In a shade over 2 hours 15 minutes I rolled through the 1st lap timing mat and was now in 6th place. After grabbing some fresh cold drinks and pouring icy cold water over my head I took off for the 37km back loop. This bit of the course is absolutely brilliant. Just about all singletrack and definitely rewards someone who can ride singletrack efficiently. About 5 minutes into the singletrack I encountered Guy Frail. I said “What’s up dawg?” as I went past him. He replied “I’m baked” - or words to that effect. That is a hard 32km to do when you are stuffed. Virtual 5th place on the trail then. After about 20 minutes I saw some flashes of colour in the distance. Interesting….it was Chris Firman. It took ages to get close to him. He was obviously still riding quite strongly, but when I saw him sneak into grab some water from a feedzone prior to the waterbar descent I figured that he might be running dry. A couple of minutes later I went past him, got swooped by another crazy-ass magpie, gave him an update on the status of the others behind me and then took off once again. 4th place on the trails. Getting there.
This next bit of singletrack is some of my favourite in the whole place. Really quite technical, rocky, switchbacks galore and some awesome riding without a doubt. Going through the final checkpoint I picked up some lukewarm Sukkie electrolyte drink and took off on the singletrack already encountered. I was railing it quite aggressively still. At least I would like to think so. When you have been out for 4 hours your perception on how awesome you are going gets cloudy at best. I was getting through it counting down the segments. As I went across the grass I did not get swooped by the magpie. After about 1000 riders he may have just given up and crawled back into the nest!
Crossing the line was sweet relief. Another epic, Flight Centre Epic done and dusted. 4th place across the line behind Blair, Tupalski and Lewis. And…..enough to keep me in the lead of the Maverick XCM Series and in the hunt for the overall with only the Highland Fling to go. Yieeew!
The reality of how it feels after an XCM race of this magnitude sets in shortly after crossing the line
The reality of how it feels after an XCM race of this magnitude sets in shortly after crossing the line
I cannot recommend the Flight Centre Epic enough. There is racing for everyone, from a 4.2km race right up to the 87km race, and there are also 2 running races on offer as well. The thing I like the most is that the 20km race had over 300 entrants including 75 females – that is off the hook! In addition to the racing there are jumping castles, rockwalls, swimming pools, helicopter rides and a million other things to do out there.

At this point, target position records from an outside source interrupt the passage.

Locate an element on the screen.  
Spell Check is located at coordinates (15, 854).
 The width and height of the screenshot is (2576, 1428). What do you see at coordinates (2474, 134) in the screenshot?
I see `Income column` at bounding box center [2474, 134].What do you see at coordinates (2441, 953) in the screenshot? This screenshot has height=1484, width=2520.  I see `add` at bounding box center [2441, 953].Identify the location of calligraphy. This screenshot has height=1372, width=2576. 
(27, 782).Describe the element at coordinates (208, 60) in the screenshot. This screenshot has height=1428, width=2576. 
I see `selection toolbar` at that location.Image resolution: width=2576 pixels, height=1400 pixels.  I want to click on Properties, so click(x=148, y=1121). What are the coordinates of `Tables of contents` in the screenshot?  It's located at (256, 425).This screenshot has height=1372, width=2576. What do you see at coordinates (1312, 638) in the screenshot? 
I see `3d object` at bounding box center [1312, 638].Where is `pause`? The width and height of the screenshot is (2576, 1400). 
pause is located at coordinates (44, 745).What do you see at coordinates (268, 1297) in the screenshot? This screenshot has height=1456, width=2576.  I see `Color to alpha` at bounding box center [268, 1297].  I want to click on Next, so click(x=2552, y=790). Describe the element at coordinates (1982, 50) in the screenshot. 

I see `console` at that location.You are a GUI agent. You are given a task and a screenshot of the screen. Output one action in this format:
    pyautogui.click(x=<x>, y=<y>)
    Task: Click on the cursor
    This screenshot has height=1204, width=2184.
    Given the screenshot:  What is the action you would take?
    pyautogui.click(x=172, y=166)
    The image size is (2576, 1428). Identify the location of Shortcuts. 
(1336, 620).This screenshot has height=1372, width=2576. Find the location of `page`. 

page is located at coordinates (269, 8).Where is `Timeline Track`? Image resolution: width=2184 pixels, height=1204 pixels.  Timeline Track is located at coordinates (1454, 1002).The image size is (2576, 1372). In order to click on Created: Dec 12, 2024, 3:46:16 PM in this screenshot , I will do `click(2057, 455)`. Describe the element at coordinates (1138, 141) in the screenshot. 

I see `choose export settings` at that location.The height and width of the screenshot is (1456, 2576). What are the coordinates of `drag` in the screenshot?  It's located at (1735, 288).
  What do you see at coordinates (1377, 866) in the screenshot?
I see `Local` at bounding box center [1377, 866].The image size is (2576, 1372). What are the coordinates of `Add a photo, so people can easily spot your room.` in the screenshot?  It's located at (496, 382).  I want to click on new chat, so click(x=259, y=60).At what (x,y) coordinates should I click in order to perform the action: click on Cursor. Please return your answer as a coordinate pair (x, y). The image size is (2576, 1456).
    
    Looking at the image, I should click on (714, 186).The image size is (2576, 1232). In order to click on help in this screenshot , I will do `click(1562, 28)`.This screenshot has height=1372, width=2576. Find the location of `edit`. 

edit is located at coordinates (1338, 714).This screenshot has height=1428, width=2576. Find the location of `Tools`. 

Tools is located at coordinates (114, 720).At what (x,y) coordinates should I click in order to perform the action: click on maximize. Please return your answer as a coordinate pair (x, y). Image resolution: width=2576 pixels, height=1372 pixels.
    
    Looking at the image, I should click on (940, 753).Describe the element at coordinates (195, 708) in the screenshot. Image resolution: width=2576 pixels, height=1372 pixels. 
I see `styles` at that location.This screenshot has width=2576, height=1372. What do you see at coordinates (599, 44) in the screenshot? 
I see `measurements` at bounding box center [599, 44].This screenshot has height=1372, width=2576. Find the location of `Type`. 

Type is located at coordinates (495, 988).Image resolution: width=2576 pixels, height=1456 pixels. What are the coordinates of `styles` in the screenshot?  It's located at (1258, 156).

It totally rocks.
Pop the front wheel in the air like you just don't care
Stat time ----;
Vertical Metres: 2023m
Temperature: 25 degrees
Average HR: 169
Max HR: 189 – buzzing
Bottles of Sukkie consumed: 7
Pro4mance gels consumed: 10
Magpie swoops: 12
Post ride hamburgers consumed: 3
Next up: Kowalski Classic all over the glorious trail network of Sparrow Hill and Kowen this coming weekend!